A mulher que perfuma o Natal com incenso e a poetisa que vende versos avulso

A manhã de um intenso sol convida-me de forma irresistível a ir até ao Chiado para as derradeiras compras de Natal.
Deixo o carro no Camões, bebo um café na Brasileira e chego aos Mártires a tempo da missa com horário mais estranho da cidade, treze horas e vinte minutos.
“Vai nascer um Salvador”.
Fala-se explicitamente de Natal e pelo Natal me deixo embalar até Centro Comercial do Chiado. Uma última incursão na FNAC seguida de uma entrada Natura onde selecciono os artigos que quero comprar e me dirijo à caixa.
Reparo que imediatamente atrás de mim na fila para pagamento está uma senhora cuja idade por certo já ultrapassou ou setenta anos, e chegada a minha vez, e porque na mão tem apenas dois pequenos objectos, sugiro-lhe que me ultrapasse pois vou supostamente demorar mais tempo com os pagamentos e os embrulhos.
A senhora agradece, sorri e deixa-se ficar no mesmo sítio respondendo-me:
- Excesso de tempo é o meu problema.
É a minha vez de lhe sorrir e enquanto a funcionária toma os meus artigos e inicia o processo de pagamento, a minha vizinha de fila esclarece:
- O que tenho mais próximo da vivência do Natal é circular por aqui nestes dias em que as pessoas compram os presentes que eu não tenho de comprar por carência de destinatários.
E continua:
- Vim comprar duas caixas com incensos para aromatizar a casa.
Pago, pego nos meus sacos e ouso estender-lhe a mão desejando-lhe um resto de dia feliz, já que o Natal…
Saio do Centro Comercial e dirijo-me ao Camões quando por volta da Brasileira e enquanto os turistas se sentam e tiram fotos na estátua de Pessoa, se dirige a mim uma senhora com um monte de folhas e me diz:
- O senhor não me quer comprar um poema?
Respondo-lhe com uma pergunta pensando que estará por ali a vender poemas impressos do Fernando Pessoa:
- Que poemas?
- Poemas que eu faço e vendo para sobreviver.
- E quanto custam os seus poemas?
- O que o senhor quiser dar.
- Mas quem sou eu para atribuir valor monetário à sua poesia?
A minha pergunta surpreende-a e eu acabo por lhe comprar um poema que não faço a mínima ideia se é da autoria dela ou não, e se esta será mais uma maneira airosa de conseguir uma moeda aos transeuntes aqui nos vértices deste triangulo de poetas: Camões, Pessoa e Chiado.
Entro no carro, desço a Rua do Alecrim e sigo pela Avenida 24 de Julho e depois pela Avenida da Índia, não resistindo a saborear o sol de um quase fim de tarde em claro namoro com o Tejo, um sol cujos raios me impedem de ver os detalhes da gente que corre e brinca, e das árvores, que são assim apenas sombras que ladeiam o meu caminho.
Mas há algures nesta cidade uma mulher que por cima da maior solidão aromatiza o seu Natal com incensos exóticos, talvez porque a poesia do Natal, e em geral da vida, anda a ser vendida a preço de “esmola” nas esquinas da própria cidade.
Nasceu um Salvador.
Mas parece que os Homens não souberam mesmo aproveitar esse facto.

Comentários

  1. Meu amigo, esta é a magia do Natal.
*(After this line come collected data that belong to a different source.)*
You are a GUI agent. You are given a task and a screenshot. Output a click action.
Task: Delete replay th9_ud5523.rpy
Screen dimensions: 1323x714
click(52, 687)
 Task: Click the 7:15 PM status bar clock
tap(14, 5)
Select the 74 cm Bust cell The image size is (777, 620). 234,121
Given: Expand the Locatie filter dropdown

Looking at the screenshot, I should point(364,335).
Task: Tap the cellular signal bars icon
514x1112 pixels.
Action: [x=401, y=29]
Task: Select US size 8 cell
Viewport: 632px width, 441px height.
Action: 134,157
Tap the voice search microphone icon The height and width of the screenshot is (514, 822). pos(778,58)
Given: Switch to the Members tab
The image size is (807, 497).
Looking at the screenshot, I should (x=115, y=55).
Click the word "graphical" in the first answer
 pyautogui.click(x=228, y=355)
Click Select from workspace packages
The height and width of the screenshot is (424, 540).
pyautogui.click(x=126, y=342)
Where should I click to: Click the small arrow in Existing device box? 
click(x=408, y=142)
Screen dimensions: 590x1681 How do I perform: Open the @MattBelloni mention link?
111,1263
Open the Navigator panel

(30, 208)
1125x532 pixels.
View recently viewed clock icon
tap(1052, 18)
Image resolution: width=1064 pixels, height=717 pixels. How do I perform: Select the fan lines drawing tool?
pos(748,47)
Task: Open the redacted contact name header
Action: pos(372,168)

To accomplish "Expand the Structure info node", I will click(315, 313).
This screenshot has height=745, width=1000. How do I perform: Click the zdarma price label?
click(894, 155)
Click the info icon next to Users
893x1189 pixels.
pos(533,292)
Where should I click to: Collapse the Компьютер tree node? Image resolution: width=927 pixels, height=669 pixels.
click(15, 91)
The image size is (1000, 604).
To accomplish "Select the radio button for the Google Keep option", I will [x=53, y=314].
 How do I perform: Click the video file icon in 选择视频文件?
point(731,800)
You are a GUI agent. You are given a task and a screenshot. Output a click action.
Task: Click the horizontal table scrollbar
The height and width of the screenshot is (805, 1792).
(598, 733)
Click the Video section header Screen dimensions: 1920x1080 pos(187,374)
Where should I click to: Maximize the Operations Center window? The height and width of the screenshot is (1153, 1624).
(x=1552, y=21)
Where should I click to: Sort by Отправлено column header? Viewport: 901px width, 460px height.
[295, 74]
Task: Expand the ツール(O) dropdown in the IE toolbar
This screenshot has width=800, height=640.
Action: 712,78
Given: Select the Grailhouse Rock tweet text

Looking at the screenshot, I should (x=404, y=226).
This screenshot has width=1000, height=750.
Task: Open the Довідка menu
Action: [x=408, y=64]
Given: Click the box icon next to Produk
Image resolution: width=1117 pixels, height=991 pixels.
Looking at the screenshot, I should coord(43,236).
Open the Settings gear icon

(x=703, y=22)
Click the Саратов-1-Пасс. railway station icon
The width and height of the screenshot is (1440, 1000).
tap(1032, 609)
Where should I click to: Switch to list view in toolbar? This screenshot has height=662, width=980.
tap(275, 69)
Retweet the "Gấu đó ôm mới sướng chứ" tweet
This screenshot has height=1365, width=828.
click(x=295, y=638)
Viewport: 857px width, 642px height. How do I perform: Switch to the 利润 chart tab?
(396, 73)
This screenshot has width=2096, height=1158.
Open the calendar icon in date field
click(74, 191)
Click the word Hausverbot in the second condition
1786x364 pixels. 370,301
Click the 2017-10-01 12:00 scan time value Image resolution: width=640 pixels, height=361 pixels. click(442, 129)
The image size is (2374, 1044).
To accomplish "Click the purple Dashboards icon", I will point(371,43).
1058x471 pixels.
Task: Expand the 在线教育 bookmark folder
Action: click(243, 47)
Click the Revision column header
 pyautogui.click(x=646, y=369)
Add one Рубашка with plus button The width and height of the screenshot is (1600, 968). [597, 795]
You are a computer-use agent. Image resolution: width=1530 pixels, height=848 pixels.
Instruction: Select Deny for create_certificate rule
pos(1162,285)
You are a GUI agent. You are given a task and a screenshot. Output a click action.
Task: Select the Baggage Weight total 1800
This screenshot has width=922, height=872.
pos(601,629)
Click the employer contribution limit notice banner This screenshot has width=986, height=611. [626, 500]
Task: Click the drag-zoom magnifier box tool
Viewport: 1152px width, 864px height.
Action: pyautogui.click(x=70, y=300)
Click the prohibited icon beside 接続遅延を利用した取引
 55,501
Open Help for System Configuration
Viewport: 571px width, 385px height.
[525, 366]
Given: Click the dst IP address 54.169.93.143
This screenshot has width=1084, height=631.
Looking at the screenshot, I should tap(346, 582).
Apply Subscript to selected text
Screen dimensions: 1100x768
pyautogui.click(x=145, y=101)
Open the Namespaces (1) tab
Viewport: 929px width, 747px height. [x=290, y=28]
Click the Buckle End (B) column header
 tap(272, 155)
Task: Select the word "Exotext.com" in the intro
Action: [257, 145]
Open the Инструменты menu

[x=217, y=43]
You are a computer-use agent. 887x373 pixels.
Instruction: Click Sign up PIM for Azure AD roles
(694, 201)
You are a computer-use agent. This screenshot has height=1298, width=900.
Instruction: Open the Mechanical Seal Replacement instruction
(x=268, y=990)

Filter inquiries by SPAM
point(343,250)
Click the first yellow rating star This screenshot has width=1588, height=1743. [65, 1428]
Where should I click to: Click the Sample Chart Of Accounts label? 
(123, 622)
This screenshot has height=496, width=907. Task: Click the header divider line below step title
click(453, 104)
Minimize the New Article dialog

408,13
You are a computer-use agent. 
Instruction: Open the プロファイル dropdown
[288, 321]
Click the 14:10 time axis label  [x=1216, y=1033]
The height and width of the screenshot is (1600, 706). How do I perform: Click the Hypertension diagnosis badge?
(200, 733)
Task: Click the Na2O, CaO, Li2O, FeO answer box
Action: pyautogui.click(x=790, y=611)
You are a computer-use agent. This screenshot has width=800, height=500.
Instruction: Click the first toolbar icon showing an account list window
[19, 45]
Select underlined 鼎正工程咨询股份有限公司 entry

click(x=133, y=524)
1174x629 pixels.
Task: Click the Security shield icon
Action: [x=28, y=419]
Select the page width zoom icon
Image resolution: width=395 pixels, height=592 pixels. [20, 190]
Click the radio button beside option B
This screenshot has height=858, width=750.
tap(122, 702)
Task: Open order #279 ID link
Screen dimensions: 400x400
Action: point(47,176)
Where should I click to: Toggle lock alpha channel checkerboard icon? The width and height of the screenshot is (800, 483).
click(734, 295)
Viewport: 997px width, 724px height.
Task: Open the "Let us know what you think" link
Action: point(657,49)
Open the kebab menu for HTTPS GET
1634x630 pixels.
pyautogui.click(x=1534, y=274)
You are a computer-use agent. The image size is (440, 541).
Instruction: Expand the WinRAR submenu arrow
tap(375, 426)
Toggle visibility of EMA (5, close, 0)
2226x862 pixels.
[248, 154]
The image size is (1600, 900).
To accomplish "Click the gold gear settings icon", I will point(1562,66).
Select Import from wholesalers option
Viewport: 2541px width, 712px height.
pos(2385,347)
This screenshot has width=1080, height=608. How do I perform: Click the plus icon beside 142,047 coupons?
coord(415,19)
Fiquei principalmente emocionado com a história da senhora da fila. Na realidade e infelizmente há cada vez mais gente que dispõe de muito tempo para não fazer nada, ou quase nada. Parabéns pela sua escrita, pela comunicação dos momentos que lhe passam pela vida e que muito me fazem pensar. Obrigado por essa sua faceta e por todas as outras. Um grande abraço.